Data for processing Start Marker
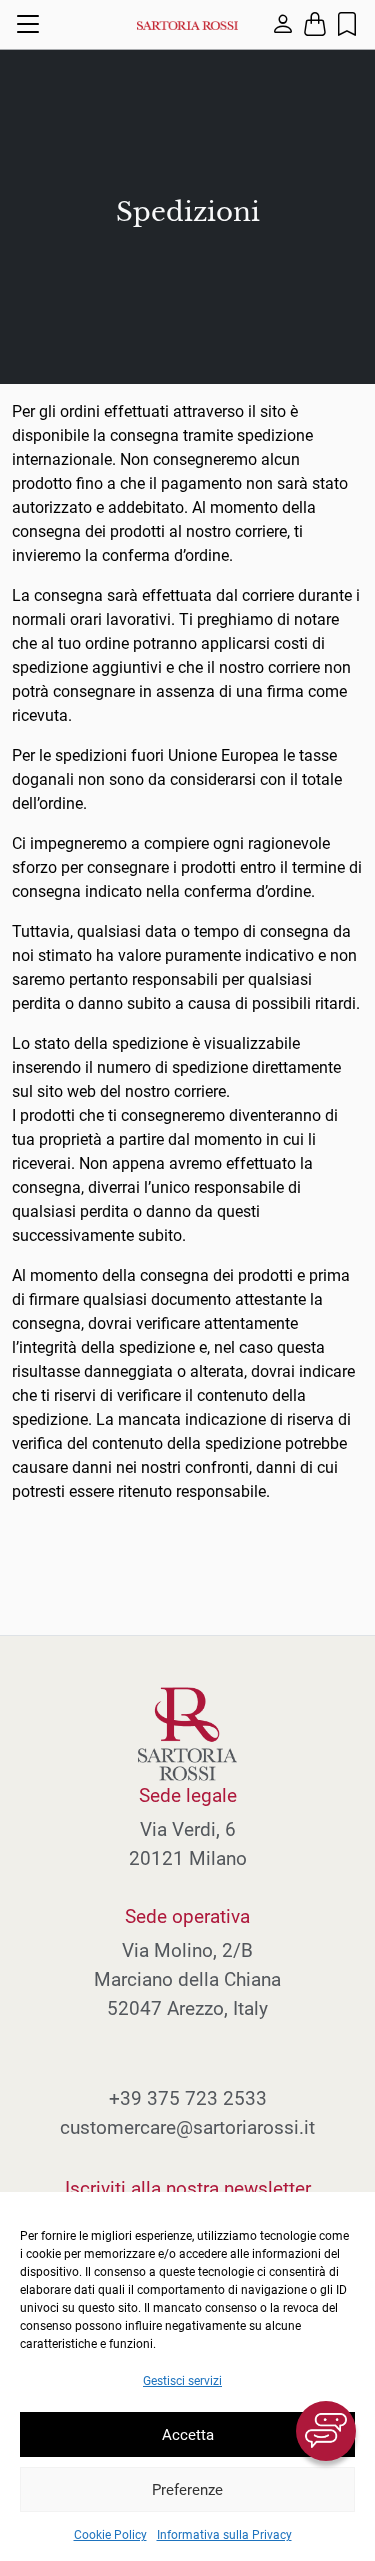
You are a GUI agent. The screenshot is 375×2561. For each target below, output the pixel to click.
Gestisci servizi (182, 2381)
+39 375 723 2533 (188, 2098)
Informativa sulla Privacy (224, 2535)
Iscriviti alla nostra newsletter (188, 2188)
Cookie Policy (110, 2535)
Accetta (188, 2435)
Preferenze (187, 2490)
Data for processing End Marker
Data for processing Start Marker
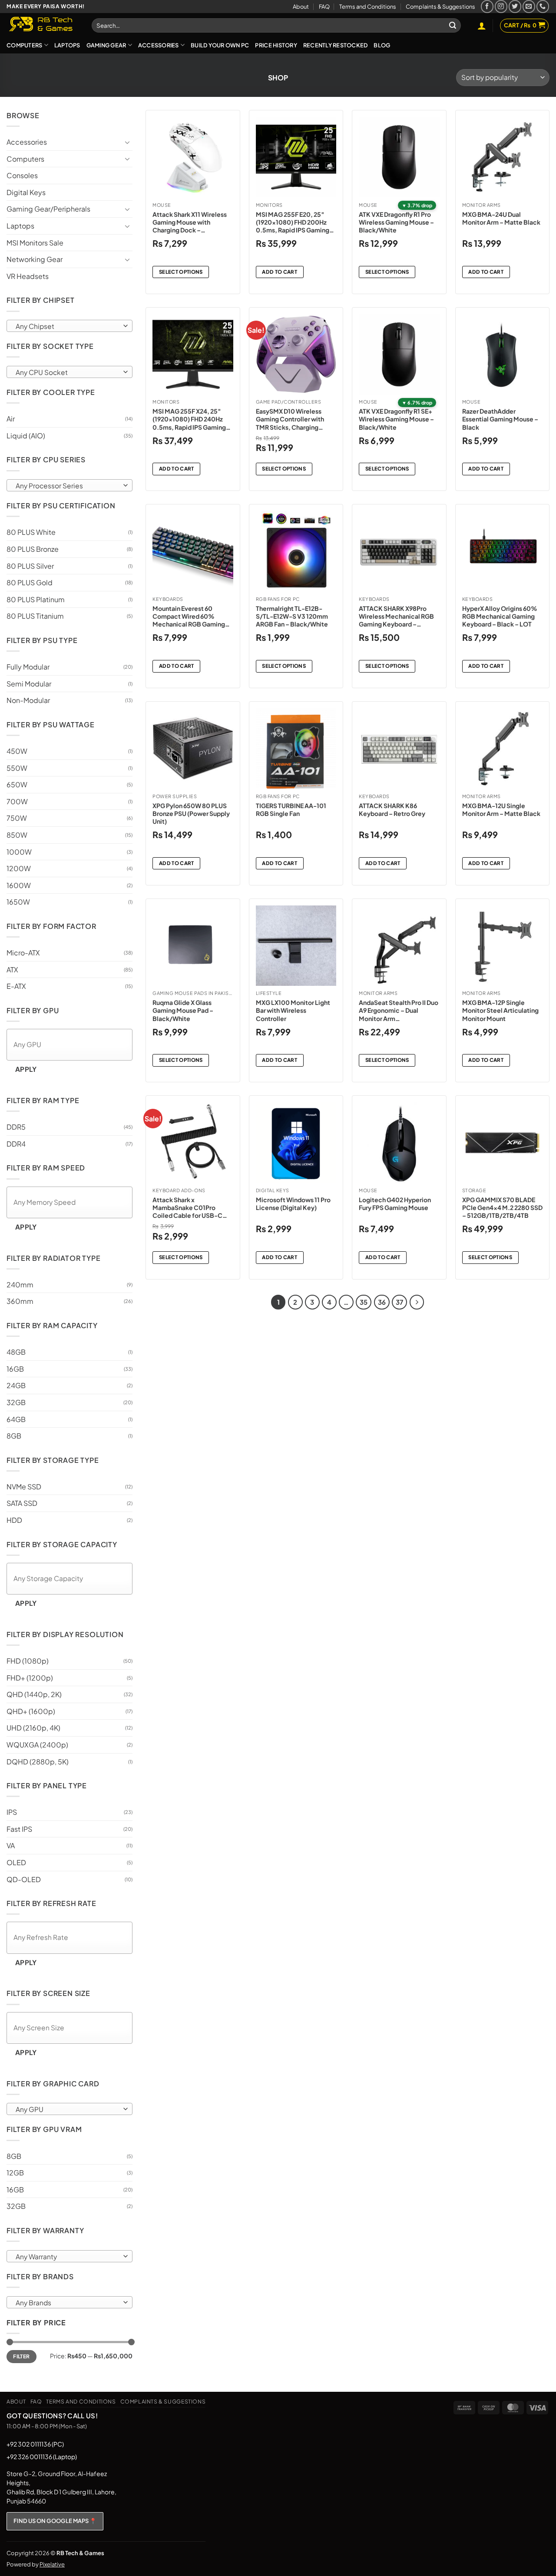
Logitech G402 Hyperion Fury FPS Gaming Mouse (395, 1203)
Data for processing End Marker
Data for processing Start Marker
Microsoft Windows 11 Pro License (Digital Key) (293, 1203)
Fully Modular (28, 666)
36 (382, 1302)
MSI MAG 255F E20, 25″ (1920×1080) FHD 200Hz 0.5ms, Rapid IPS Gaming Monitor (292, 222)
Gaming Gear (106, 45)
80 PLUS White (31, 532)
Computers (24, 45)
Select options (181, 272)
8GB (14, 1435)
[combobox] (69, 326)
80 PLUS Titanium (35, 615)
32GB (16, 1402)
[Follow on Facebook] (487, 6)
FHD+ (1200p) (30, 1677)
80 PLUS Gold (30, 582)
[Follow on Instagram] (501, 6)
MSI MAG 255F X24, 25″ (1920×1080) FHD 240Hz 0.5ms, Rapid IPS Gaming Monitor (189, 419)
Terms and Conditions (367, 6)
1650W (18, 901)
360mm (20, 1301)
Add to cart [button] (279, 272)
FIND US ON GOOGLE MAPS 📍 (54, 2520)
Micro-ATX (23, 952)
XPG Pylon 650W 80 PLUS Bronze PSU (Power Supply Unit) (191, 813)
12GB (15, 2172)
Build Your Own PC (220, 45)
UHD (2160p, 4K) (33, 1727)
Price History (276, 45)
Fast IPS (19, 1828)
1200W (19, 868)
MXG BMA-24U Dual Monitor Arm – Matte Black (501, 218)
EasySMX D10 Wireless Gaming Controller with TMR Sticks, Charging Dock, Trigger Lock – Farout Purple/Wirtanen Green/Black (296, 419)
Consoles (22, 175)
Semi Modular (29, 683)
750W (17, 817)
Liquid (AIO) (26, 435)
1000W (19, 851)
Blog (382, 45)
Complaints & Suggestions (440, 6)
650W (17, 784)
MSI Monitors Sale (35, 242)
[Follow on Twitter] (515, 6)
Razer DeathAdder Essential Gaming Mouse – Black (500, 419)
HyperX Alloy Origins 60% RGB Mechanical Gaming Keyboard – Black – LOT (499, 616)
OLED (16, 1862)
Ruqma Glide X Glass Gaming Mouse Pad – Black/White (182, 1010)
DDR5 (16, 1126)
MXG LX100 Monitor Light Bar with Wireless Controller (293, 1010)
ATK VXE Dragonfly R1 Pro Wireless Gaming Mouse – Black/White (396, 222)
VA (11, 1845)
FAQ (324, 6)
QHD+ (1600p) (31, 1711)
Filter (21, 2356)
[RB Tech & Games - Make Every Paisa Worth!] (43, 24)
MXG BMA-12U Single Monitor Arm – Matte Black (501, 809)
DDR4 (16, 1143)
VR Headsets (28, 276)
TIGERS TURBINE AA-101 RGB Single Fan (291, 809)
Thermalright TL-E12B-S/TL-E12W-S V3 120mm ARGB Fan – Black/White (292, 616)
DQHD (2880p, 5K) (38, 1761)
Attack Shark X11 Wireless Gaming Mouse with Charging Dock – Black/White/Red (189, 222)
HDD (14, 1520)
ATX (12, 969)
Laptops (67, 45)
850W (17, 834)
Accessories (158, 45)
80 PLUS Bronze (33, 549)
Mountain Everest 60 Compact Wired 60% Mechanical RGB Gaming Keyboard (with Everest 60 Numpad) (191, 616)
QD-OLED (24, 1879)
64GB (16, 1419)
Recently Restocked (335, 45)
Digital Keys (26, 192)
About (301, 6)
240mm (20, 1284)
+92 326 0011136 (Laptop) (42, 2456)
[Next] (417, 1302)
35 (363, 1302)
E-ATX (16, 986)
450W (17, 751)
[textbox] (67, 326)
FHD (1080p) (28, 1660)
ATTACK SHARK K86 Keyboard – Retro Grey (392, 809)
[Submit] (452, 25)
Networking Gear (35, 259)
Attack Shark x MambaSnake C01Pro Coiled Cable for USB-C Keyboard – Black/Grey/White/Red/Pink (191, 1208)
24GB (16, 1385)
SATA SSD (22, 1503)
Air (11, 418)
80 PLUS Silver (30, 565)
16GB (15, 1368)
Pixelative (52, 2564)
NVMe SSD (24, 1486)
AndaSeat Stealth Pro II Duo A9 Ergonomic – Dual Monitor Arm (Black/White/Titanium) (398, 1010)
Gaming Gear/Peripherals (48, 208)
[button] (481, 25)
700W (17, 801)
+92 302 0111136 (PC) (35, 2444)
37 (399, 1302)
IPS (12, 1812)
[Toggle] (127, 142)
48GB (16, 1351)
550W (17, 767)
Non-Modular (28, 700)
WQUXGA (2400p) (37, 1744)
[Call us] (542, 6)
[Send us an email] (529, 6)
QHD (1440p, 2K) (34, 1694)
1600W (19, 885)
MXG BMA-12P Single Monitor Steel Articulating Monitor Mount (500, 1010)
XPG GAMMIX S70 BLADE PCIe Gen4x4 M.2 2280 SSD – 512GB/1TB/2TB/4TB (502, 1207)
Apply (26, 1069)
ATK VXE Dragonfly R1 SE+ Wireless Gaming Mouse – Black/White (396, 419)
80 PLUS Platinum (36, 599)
Data for processing End Marker
What is needed is a verbatim copy of every line in the records above from the one containing "Semi Modular (29, 683)" down to the one containing "TIGERS TURBINE AA-101", both included, and nothing more.

Semi Modular (29, 683)
750W (17, 817)
Liquid (AIO) (26, 435)
1000W (19, 851)
Blog (382, 45)
Complaints & Suggestions (440, 6)
650W (17, 784)
MSI Monitors Sale (35, 242)
[Follow on Twitter] (515, 6)
Razer DeathAdder Essential Gaming Mouse – Black (500, 419)
HyperX Alloy Origins 60% RGB Mechanical Gaming Keyboard – Black – LOT (499, 616)
OLED (16, 1862)
Ruqma Glide X Glass Gaming Mouse Pad – Black/White (182, 1010)
DDR5 (16, 1126)
MXG LX100 Monitor Light Bar with Wireless Controller (293, 1010)
ATK VXE Dragonfly R1 Pro Wireless Gaming Mouse – Black/White (396, 222)
VA (11, 1845)
FAQ (324, 6)
QHD+ (1600p) (31, 1711)
Filter (21, 2356)
[RB Tech & Games - Make Every Paisa Worth!] (43, 24)
MXG BMA-12U Single Monitor Arm – Matte Black (501, 809)
DDR4 (16, 1143)
VR Headsets (28, 276)
TIGERS TURBINE AA-101 RGB Single Fan (291, 809)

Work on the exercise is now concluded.